Document excerpt:
------------------------
But before moving on I feel I should respond to your alternative to markets. “In contrast” to what you saw as the rigid and cumbersome participatory planning process you “suggest that production is orientated on a ‘pull’ basis responding to consumption…” On first reading this I have to say that, given your apparent opposition to rational planning, it sounds to me like a market system guided by an “invisible hand”. But then you go on to say that “If demand outstrips supply in one area, extra workers and / or raw material can be requested from others” which does suggest some kind of rational planning process. You then go on to sketch-out how this process could work, concluding that “the total social plan would be emergent and flexible, and subject to democratic amendment by means of adjusting the order or priority sector / goods.” Now, although still vague, this sounds a little closer to the participatory planning process. I therefore look forward to learning more about how your system for allocation in a post-capitalist economy actually functions. I hope that we can at least clarify where the similarities and differences are within our systems.
------------------------
Excerpted data:
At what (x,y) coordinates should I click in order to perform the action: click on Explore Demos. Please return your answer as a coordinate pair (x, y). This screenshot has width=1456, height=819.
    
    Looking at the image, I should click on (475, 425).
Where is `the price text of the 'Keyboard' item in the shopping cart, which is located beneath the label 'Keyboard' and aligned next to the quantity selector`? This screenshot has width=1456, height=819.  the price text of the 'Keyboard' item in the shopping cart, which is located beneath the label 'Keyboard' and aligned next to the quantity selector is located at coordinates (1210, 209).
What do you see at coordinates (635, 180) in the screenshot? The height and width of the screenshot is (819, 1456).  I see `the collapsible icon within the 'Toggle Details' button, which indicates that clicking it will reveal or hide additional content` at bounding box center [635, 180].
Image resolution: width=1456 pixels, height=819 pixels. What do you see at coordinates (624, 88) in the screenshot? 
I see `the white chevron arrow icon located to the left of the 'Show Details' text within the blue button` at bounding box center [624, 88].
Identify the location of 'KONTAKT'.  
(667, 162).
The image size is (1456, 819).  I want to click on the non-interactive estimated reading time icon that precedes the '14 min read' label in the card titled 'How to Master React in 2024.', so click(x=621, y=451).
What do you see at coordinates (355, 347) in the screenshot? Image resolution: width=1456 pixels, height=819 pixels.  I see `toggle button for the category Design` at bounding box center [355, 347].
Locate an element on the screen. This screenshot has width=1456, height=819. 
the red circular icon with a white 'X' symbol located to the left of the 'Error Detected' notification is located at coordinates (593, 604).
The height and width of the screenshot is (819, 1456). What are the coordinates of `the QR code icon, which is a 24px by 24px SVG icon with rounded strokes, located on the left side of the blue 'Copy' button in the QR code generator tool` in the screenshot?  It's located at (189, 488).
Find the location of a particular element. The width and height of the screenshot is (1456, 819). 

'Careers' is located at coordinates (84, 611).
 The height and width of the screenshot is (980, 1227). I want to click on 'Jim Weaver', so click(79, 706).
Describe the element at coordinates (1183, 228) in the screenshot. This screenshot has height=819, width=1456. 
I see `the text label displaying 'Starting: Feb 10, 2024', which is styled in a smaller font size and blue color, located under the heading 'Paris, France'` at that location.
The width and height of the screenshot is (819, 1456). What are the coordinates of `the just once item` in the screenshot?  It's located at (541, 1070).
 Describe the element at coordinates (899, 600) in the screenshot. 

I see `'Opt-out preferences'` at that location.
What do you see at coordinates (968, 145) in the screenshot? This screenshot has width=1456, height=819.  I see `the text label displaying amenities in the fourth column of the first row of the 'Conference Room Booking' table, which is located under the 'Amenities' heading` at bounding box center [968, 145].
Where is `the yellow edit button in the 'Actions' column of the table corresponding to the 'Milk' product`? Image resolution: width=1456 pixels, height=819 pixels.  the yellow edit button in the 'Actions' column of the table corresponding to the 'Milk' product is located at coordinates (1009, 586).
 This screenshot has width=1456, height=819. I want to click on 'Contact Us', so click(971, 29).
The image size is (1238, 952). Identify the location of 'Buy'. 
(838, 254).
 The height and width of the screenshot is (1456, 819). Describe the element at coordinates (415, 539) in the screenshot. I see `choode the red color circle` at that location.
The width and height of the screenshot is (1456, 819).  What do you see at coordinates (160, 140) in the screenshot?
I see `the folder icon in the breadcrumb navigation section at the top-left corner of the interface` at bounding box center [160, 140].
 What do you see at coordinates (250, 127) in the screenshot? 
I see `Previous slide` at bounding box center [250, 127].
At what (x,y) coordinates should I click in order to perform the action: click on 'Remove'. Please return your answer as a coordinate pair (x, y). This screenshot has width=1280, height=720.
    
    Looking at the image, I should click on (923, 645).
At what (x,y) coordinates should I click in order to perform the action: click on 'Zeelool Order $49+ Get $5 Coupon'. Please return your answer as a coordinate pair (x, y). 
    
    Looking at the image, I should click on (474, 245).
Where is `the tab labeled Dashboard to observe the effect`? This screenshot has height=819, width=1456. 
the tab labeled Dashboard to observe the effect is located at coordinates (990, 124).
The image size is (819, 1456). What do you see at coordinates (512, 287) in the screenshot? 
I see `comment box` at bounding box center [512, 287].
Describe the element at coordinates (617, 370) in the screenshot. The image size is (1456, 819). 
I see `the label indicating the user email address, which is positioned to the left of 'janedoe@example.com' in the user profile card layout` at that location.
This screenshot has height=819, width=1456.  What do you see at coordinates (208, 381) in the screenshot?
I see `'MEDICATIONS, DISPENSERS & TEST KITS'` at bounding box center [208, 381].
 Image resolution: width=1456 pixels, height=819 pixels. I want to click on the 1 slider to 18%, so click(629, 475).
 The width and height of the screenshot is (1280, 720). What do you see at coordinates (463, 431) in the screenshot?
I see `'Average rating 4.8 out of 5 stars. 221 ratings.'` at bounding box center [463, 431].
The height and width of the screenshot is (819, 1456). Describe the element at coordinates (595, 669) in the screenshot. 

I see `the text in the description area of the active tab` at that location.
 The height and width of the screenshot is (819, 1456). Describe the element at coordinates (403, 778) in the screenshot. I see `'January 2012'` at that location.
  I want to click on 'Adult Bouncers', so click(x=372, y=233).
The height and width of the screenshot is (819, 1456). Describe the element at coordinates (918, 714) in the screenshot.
------------------------
Assignment:
Summarize the excerpt on markets and participatory planning above in two sentences.

Response to the task:
The writer responds to the addressee's proposed alternative to markets, a production system that operates on a "pull" basis in response to consumption, and notes that it first sounds like a market guided by an "invisible hand" but that the provision for requesting extra workers or raw material suggests some rational planning. The writer finds the addressee's emergent, flexible, and democratically amendable total social plan vague but somewhat closer to participatory planning, and hopes to learn how the system would allocate resources and to clarify where their two systems are similar and where they differ.